人生何をやってもロ-⇒セカンド⇒サ-ド⇒トップとギアを上げて行くのが成長や上達のあるべき過程と言えるのかも知れない。ギタ-に限らずどんな楽器でも上手い人ほど最小の力で最大の音を出すトップギアの運転の様な演奏をしているものだ。
とこんなことを考えていると、先日50半ばにして理想を達成したが故に、燃え尽き症候群に陥ったと言うある日本人の手記をこちらで手にした少々古い日本の週刊誌で目にした。筆者はこのジプシ-の知り合いの話を聞いて以来、常々燃え尽き症候群や過労死とは万年ロ-ギアモ-ドの真面目人間が犯す過ちだと思っていたのだが(しかも、日本では周囲も皆良く頑張ったと却って褒められる!?)、どうやら例えトップギアで快適に走っても、目的地に到達して次の目的地が見つからなければ、それもまた燃え尽き症候群と言えるのかと今回ちょっと考えさせられた。もちろん、目的地まではロ-ギアよりトップギアの快適なドライブの方がいいに決まっているが・・・。
愛は結びの帯として完全なものです。-----或る昔の偉い人
何か好みの目的を掲げ、それを達成し、また次の目的地へ・・・。人の一生とはこう言うものかも知れません。しかし、達成したつもりが、実は途中経過地点であったのなら、それは最終的な目的地ではなく、途中の一里塚だったと言う方が当っています。
しかし、実際の人生では一里塚さえ到達出来ず、方向転換を余儀なくされ、脇道に逸れ、人生の脇道にも逸れ、とんでもない所に行ったり、別の町に着いたり、迷って座り込んだり・・・。結局、まあこれでしょうがないかと、不本意ながら当初の目的のレベルを下げて妥協するのが多くの人の我が道かも知れません。それに引き換え、この人は50半ばで若い頃から描いていた理想を達成・・・しても燃え尽き症候群だと告白するのですから、多くの場合この理想とやらも結局一里塚に過ぎないのかも知れません。

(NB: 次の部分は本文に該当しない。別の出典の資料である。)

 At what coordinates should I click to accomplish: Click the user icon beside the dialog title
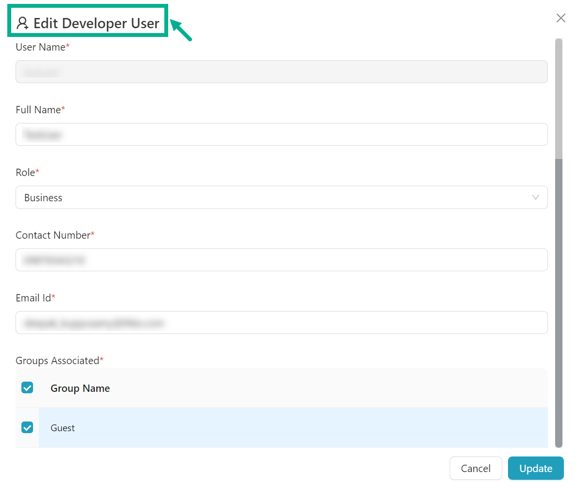(x=22, y=23)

確かに我々の周囲には目的を達成して有意義で幸せな人生を送っている様に見える人もいますが、達成し得なかった我々その他大勢も含めて、広い意味で世の中の多くの人には共通点がある様に思われます。それは“私の目的は~”と言うことです。もちろん、無気力無感動人間より目的を見据えて努力する方が遥かに人生として魅力的ですが、主語が“私が~”、或いはせいぜい“私の家族のために~”なら、どこまで行っても今度はこれ、次はあれと言う、広い意味での自己中心一里塚人生には違いありません。しかも、いつまで経っても欲望の一里塚の連続で、ましてや、最初から真の目的地などなかったとすればこれは悲劇です。
そして、愛とは元来自らではなく、まず隣人に向かうべき性格のことばであると認識し直せば、そして、それを人生の旅路の方向性と位置付ければ、一つ一つの一里塚にも必ず一過性以上の人生の意義が見出せるはずです。